Mountain Pathology Income Statement I
Note the overall structure of the income statement: Revenue−Expense = Net income.
Each month the accountant updates the income statement and the two most senior partners review the numbers.
Case: Mountain Pathology Income Statement II
For March (Fig. 7.2), the two senior partners identified five areas (yellow) of potential concern or opportunity to review with the accountant.
Mountain Pathology Income Statement II
Describe possible scenarios for each highlighted item.
Although the practice could have been billing for the professional component of clinical pathology (CPC), they had not been. Billing for CPC began in January of the previous fiscal year and revenue began rising in January and February. A year into CPC billing, collections are much higher.
Contractual adjustments are the differences between billed amounts for services and money collected. For example, the list price of an 88305 (Current Procedural Terminology (CPT) code for a typical diagnostic biopsy) is higher than the Medicare rate or rates contracted with insurance companies. The use of higher rates maximizes income by ensuring a billed rate above what an insurance company may pay (you do not want to leave anything on the table), but has the perverse effect of billing very large amounts to patients with no insurance, many of whom cannot pay despite being responsible for a relatively high bill. Higher rates also result in higher contractual adjustments. For Mountain Pathology Group, contracts were renegotiated and the negotiations were not as successful as in past years. The contractual rates dropped. Additionally, Medicare re-evaluated two of the most used CPT codes and decreased their reimbursement rate.

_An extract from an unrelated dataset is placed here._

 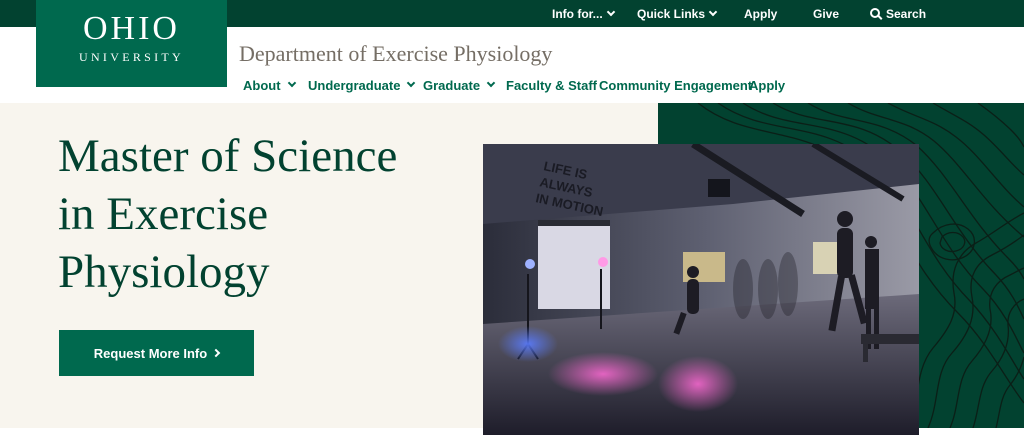 What do you see at coordinates (906, 14) in the screenshot?
I see `search-label: Search` at bounding box center [906, 14]. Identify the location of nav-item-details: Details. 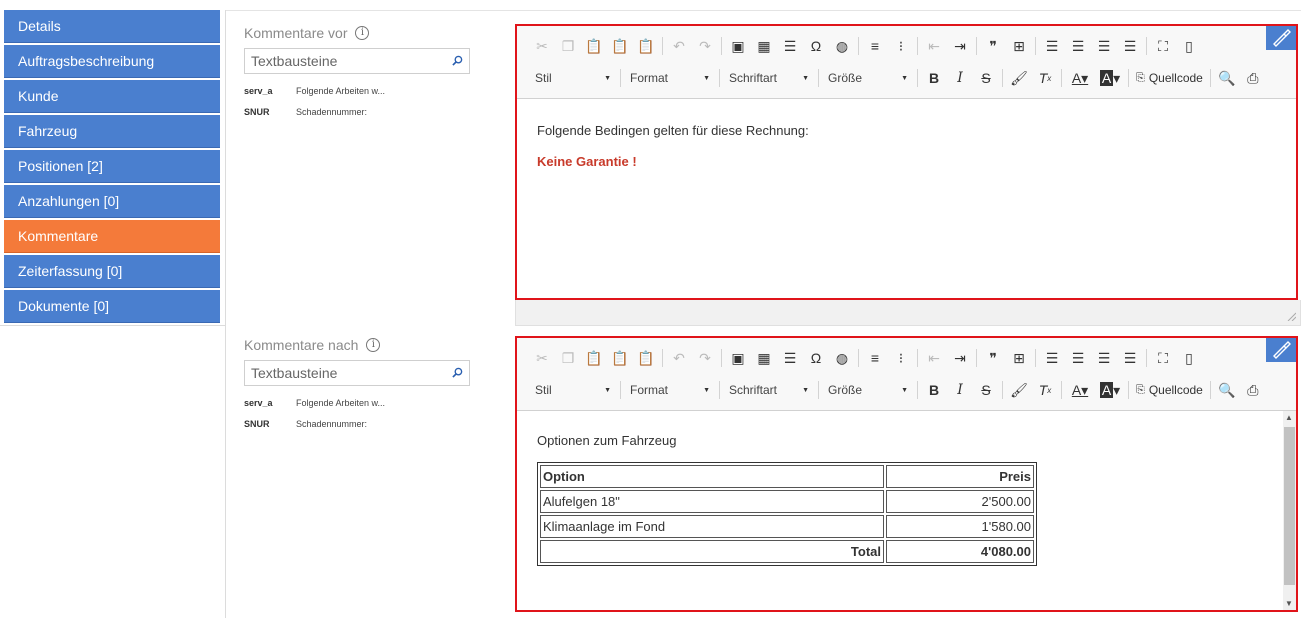
(112, 26). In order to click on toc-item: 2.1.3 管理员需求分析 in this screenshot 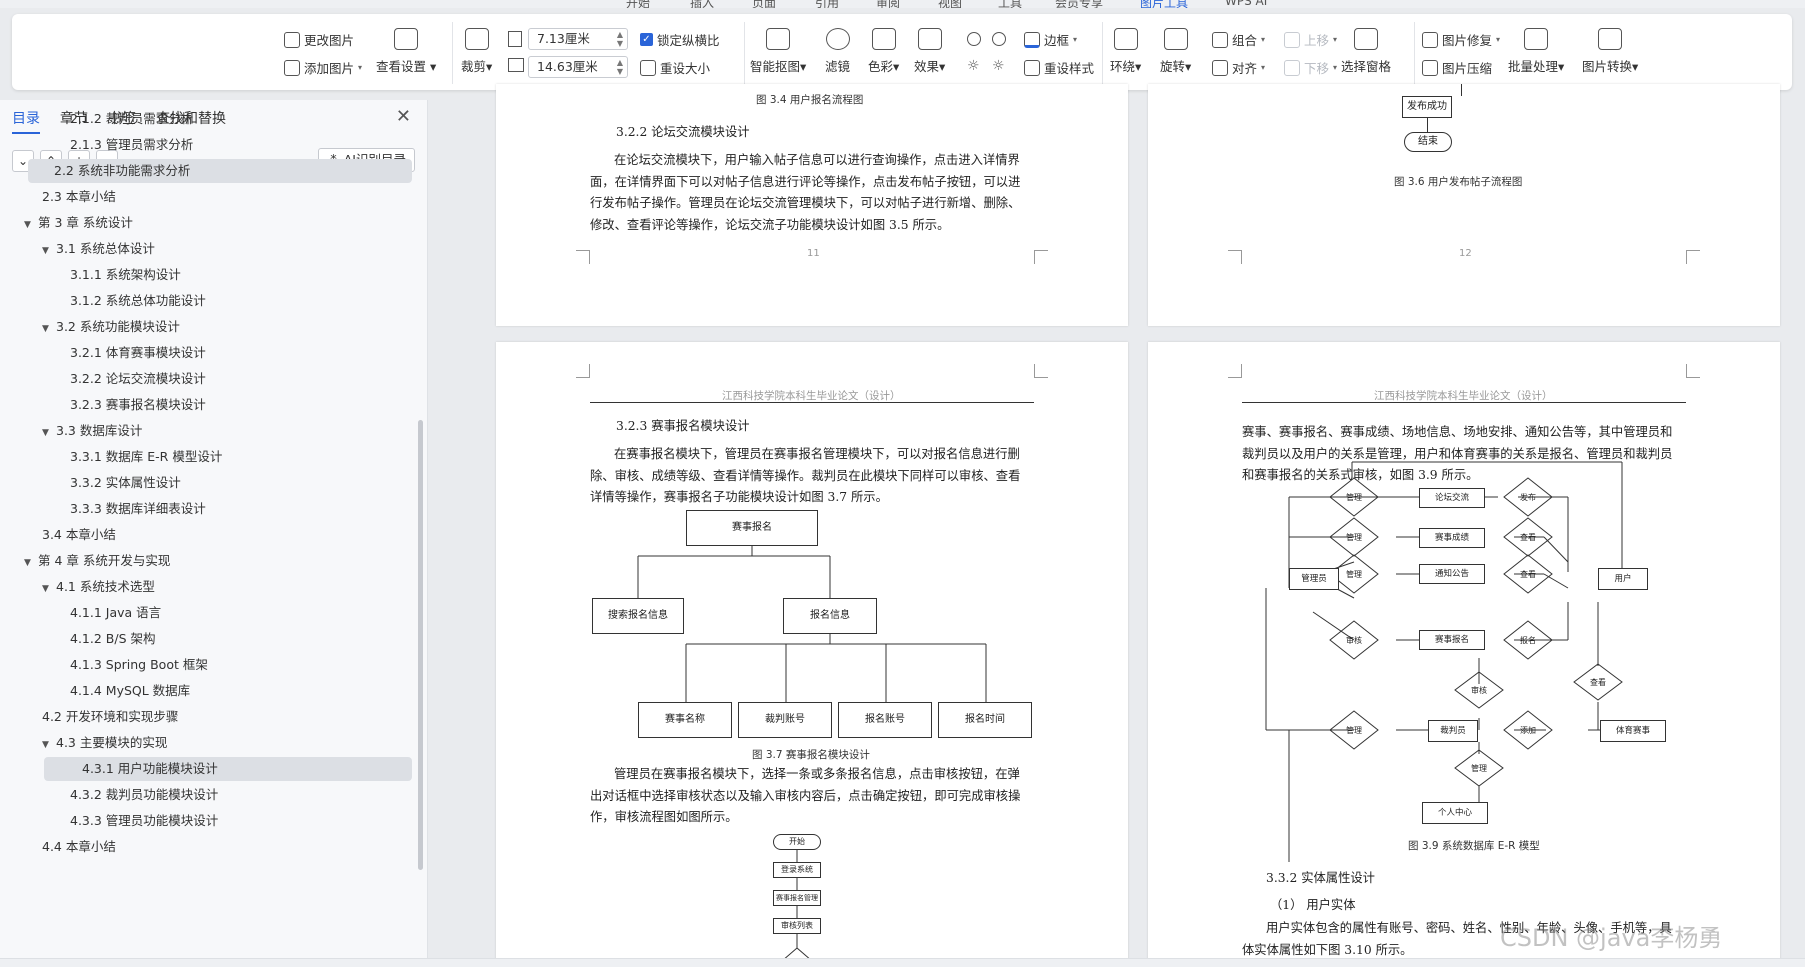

Since the practice’s profit margin was high last year, pathologists were given raises. Fringe benefits rose a corresponding amount plus the increased fringe benefit cost reflects rising rates for the group-provided health insurance.
The renegotiation of contracts required some additional legal advice.
The company computers in the offices needed to be upgraded or replaced in order to handle a new operating system.
Overall, Mountain Pathology Group is doing well. Thanks to the institution of professional component billing in clinical pathology, their revenue is well ahead year-over-year. The group is showing significant net income on a month-to-month basis that will be available for bonuses, which could be paid out at any time. Typically, independent pathology groups will pay out substantially all net income by year’s end to avoid paying taxes on the group’s profits. Of course, taxes would then be paid by the recipients of the bonuses when they file their individual tax returns.